<<<<
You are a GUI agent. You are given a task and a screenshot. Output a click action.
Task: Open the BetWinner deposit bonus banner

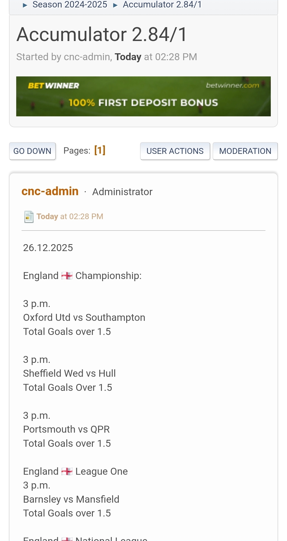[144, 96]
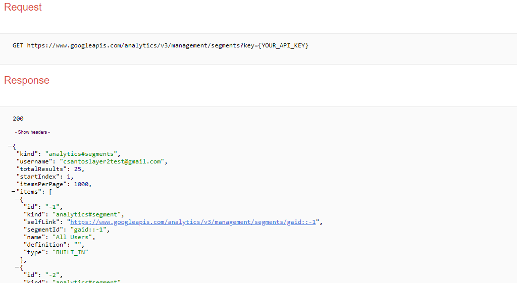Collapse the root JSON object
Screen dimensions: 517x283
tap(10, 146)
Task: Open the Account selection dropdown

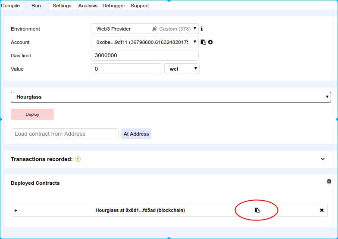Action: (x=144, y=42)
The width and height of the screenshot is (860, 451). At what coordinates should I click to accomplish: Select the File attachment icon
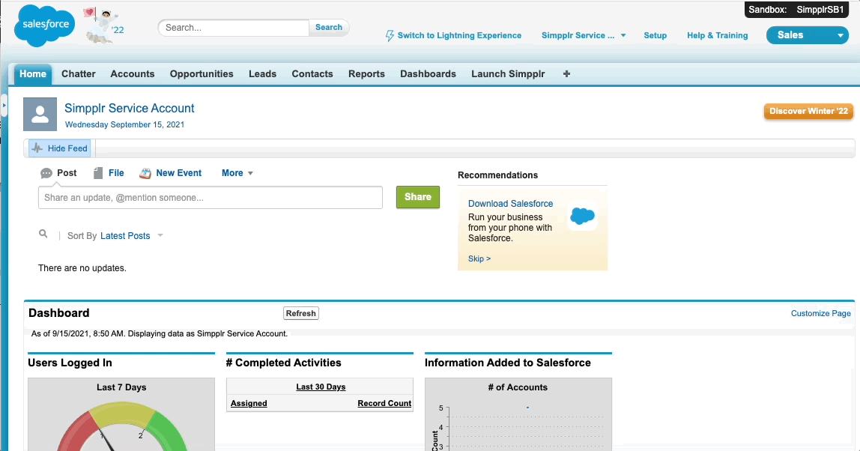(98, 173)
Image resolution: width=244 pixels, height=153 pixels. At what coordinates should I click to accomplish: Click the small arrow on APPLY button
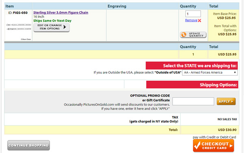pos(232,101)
>>>>
In your reply, please print exactly the lines from the one with "The width and" through the final line of the listing above, both included, and no pictures.

_Output for this task_.
The width and height of the screenshot is (860, 451). At what coordinates should I click to accomplish: Select the File attachment icon
(98, 173)
Image resolution: width=244 pixels, height=153 pixels. At what coordinates should I click to accomplish: Click the small arrow on APPLY button
pos(232,101)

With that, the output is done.